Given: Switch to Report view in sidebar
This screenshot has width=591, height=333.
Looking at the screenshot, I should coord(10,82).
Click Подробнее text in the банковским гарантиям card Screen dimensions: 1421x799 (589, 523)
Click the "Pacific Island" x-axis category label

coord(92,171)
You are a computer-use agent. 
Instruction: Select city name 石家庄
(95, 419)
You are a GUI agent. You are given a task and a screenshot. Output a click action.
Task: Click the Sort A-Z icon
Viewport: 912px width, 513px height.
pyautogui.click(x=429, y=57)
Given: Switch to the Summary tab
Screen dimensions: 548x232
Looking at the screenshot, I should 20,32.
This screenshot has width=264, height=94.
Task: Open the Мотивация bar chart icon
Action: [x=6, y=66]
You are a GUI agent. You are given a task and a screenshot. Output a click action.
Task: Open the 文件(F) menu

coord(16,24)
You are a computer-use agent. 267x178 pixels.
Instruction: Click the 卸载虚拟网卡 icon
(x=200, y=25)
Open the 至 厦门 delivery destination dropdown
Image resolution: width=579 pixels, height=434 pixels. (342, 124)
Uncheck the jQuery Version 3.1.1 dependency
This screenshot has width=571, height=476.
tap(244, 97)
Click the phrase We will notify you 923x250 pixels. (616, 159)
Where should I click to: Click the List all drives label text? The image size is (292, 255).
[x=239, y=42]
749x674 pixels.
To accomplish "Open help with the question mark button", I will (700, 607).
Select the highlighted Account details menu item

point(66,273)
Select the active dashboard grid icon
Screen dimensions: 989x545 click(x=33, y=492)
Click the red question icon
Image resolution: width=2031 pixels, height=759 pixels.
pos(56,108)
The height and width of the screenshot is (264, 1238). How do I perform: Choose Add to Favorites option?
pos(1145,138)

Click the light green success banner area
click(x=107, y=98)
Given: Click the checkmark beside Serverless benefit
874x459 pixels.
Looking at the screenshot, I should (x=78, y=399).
==============================
Problem statement:
Transcribe the material in full; every line must match exactly.

Solution for this problem:
Given: Switch to Report view in sidebar
This screenshot has width=591, height=333.
Looking at the screenshot, I should coord(10,82).
Click Подробнее text in the банковским гарантиям card Screen dimensions: 1421x799 (589, 523)
Click the "Pacific Island" x-axis category label

coord(92,171)
You are a computer-use agent. 
Instruction: Select city name 石家庄
(95, 419)
You are a GUI agent. You are given a task and a screenshot. Output a click action.
Task: Click the Sort A-Z icon
Viewport: 912px width, 513px height.
pyautogui.click(x=429, y=57)
Given: Switch to the Summary tab
Screen dimensions: 548x232
Looking at the screenshot, I should 20,32.
This screenshot has width=264, height=94.
Task: Open the Мотивация bar chart icon
Action: [x=6, y=66]
You are a GUI agent. You are given a task and a screenshot. Output a click action.
Task: Open the 文件(F) menu

coord(16,24)
You are a computer-use agent. 267x178 pixels.
Instruction: Click the 卸载虚拟网卡 icon
(x=200, y=25)
Open the 至 厦门 delivery destination dropdown
Image resolution: width=579 pixels, height=434 pixels. (342, 124)
Uncheck the jQuery Version 3.1.1 dependency
This screenshot has width=571, height=476.
tap(244, 97)
Click the phrase We will notify you 923x250 pixels. (616, 159)
Where should I click to: Click the List all drives label text? The image size is (292, 255).
[x=239, y=42]
749x674 pixels.
To accomplish "Open help with the question mark button", I will (700, 607).
Select the highlighted Account details menu item

point(66,273)
Select the active dashboard grid icon
Screen dimensions: 989x545 click(x=33, y=492)
Click the red question icon
Image resolution: width=2031 pixels, height=759 pixels.
pos(56,108)
The height and width of the screenshot is (264, 1238). How do I perform: Choose Add to Favorites option?
pos(1145,138)

Click the light green success banner area
click(x=107, y=98)
Given: Click the checkmark beside Serverless benefit
874x459 pixels.
Looking at the screenshot, I should (x=78, y=399).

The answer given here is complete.